■ Consegne ■
1) Nel brano sul negozio milanese, quale frase è scritta sul merletto in vetrina?
2) Prosegui il brano sul negozio milanese a partire dalla sua ultima frase.

C’è un merletto trinato in bella vista in vetrina, con sopra scritto qualcosa. Sembra un negozio come ce ne sono diversi a Milano, un po’ artigianale e personale. Entro sorridendo, disponibile e di buon umore verso la proprietaria. La risposta è formale e freddina. Quando le domando se c’è una sciarpa di un certo colore, la giovane donna sembra come un po’ astratta. Io penso: forse è uno di quei tipi che a me piacciono, un po’ stravagante e come assorta in qualcosa che naturalmente immagino debba riferirsi a qualche fantasia su un nuovo prodotto. Risponde, invece, meccanica. Quel tipo di colore proprio non c’è perché non si usa più. Provo a chiedere qualcosa d’altro, proponendo qualcosa di mio gusto. Risposta rigida. Forse ha dei guai con il suo negozio, penso. Sono tempi difficili. Poi arriva un giovane nord africano che sembra aver svolto una commissione per la negoziante. Viene trattato gelidamente anche lui. Saluto, ringrazio ed esco. Sulla vetrina, vedo ora che sul merletto c’è scritto: “Lo stile è essere se stessi”. Una bella frase retorica di grande successo in questi anni. Essere se stessi, invece, richiede un lavoro evolutivo per arrivare a riconoscere ed esprimere disponibilità emotiva verso l’oggetto, considerandolo come persona nella sua realtà più intera. Io ero un possibile cliente, lei era una possibile venditrice e prima ancora eravamo due persone che potevano trattarsi con simpatico riguardo. E’ un atteggiamento molto diffuso quello di questa signora e si ritrova in tante situazioni di tutti i giorni, dove sembra che si debba essere corazzati per svolgere una continua battaglia di tutti contro tutti. Un mondo paranoideo, dove il modo sintonico con cui si esercitano attività è triste volontà di potenza e di profitto. E’ preoccupante perché dilagante. Per fortuna il preconscio di molti di noi si è formato in altre epoche, resiste ancora e non sono pochi i giovani che ne apprezzano il senso. Non sono poche neppure le proteste verso un certo modo di vivere e diverse iniziative sembrano dare consistenza alle potenzialità che nonostante tutto permangono. E le lucciole di Pasolini sembrano così tornare ad esserci.

■ Dati di origine ■
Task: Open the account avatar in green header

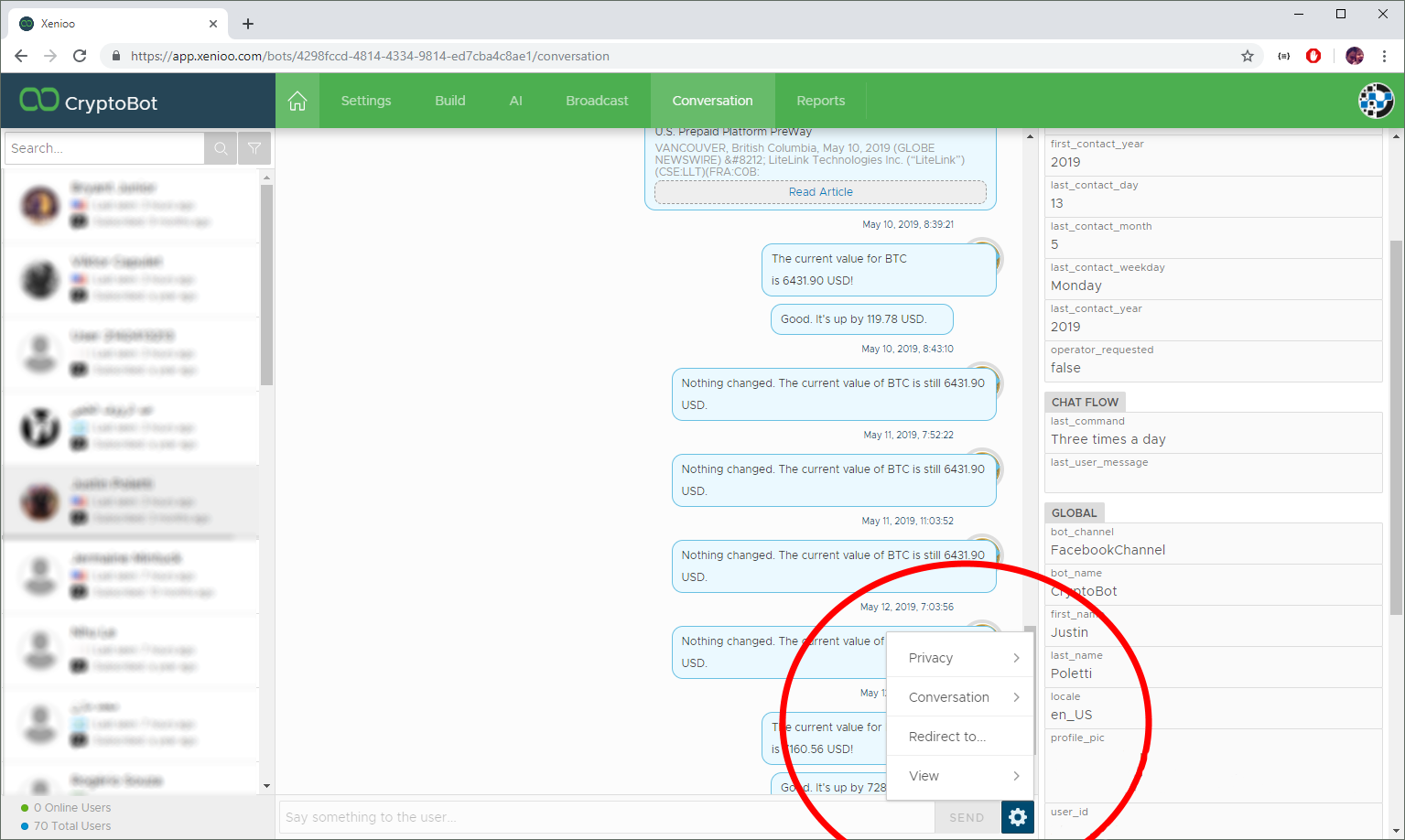Action: 1375,101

■ Soluzioni ■
1) "Lo stile è essere se stessi".

2)
 
Credere
 
Julia Kristeva, nota psicoanalista di formazione lacaniana con uno stile originale, persona di grande acume e spessore culturale,  ha riflettuto a lungo e in più occasioni sul concetto di credere. La cosa più interessante è che lo ha fatto da psicoanalista, non da credente, poiché lei stessa si professa laica. “Paradossalmente, necessariamente, è un ebreo ateo, Sigmund Freud, che, sondando gli abissi dell’inconscio, ha fatto del ‘bisogno di credere’ un oggetto di conoscenza”. Così si esprime la Kristeva e noi aggiungiamo che l’autore di ”Mosè e il monoteismo“ lo ha fatto senza criticare il ‘bisogno di credere’, anzi valorizzandolo. A questa premessa, a commento del titolo di questo capitolo, mi viene da associare un episodio della mia vita.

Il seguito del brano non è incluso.